Collected data
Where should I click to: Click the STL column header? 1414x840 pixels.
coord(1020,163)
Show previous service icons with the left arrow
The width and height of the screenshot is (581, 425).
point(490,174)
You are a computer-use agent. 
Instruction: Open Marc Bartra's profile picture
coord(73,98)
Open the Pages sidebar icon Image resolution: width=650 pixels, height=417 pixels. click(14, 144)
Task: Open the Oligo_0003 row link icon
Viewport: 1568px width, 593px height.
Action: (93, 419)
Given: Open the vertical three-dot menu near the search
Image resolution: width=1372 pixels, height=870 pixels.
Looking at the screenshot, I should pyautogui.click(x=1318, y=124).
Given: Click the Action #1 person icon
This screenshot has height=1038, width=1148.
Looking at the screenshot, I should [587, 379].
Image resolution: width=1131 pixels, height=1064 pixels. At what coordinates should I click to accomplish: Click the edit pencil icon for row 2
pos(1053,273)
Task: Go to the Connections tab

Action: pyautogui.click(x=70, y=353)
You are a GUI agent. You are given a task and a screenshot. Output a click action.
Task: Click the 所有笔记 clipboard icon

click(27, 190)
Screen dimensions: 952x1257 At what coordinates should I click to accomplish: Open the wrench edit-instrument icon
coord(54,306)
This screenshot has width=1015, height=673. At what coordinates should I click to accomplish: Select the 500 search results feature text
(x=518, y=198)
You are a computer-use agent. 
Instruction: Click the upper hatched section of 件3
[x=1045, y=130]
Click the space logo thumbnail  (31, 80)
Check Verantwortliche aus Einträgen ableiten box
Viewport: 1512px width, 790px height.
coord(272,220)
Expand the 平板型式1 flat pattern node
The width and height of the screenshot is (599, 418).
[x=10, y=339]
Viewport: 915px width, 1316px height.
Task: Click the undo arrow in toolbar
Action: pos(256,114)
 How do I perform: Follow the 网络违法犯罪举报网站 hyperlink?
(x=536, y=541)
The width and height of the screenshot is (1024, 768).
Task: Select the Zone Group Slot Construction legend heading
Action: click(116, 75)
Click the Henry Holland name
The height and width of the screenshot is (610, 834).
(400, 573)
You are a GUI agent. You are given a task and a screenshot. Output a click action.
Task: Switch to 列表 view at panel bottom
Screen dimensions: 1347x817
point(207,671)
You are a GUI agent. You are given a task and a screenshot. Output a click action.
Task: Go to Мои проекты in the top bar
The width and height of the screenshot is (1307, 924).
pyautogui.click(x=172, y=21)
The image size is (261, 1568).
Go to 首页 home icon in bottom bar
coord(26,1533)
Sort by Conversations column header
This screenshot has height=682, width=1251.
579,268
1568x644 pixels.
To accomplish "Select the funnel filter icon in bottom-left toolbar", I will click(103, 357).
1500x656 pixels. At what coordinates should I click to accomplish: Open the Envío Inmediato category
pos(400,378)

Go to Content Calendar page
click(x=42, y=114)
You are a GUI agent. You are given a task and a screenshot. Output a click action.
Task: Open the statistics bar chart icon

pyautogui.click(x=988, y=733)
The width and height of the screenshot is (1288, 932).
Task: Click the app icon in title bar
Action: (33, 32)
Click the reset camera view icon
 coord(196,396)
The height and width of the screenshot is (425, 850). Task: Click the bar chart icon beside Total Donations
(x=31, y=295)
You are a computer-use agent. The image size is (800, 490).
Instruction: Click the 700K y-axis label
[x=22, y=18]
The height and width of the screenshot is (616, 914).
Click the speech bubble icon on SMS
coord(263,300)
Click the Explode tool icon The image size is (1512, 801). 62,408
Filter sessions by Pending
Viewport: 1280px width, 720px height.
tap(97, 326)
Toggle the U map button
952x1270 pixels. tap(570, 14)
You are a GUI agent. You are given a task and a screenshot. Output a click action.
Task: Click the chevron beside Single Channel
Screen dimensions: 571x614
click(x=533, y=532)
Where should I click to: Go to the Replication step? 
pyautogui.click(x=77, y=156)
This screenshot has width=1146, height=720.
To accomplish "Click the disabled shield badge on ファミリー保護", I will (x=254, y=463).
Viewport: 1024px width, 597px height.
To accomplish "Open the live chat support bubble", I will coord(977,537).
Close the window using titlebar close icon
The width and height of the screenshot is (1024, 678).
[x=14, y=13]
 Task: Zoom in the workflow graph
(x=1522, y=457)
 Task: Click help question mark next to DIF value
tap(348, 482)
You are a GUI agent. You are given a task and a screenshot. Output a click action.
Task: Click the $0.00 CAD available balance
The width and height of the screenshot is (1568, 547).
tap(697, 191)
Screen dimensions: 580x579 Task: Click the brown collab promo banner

§ WHAT THE EXERCISE ASKS: Locate every line in the listing that contains the word "accomplish", and copy each of those lines.

§ TASK OUTPUT:
Image resolution: width=1131 pixels, height=1064 pixels. At what coordinates should I click to accomplish: Click the edit pencil icon for row 2
Screen dimensions: 952x1257 At what coordinates should I click to accomplish: Open the wrench edit-instrument icon
This screenshot has width=1015, height=673. At what coordinates should I click to accomplish: Select the 500 search results feature text
To accomplish "Select the funnel filter icon in bottom-left toolbar", I will click(103, 357).
1500x656 pixels. At what coordinates should I click to accomplish: Open the Envío Inmediato category
To accomplish "Click the disabled shield badge on ファミリー保護", I will (x=254, y=463).
To accomplish "Open the live chat support bubble", I will coord(977,537).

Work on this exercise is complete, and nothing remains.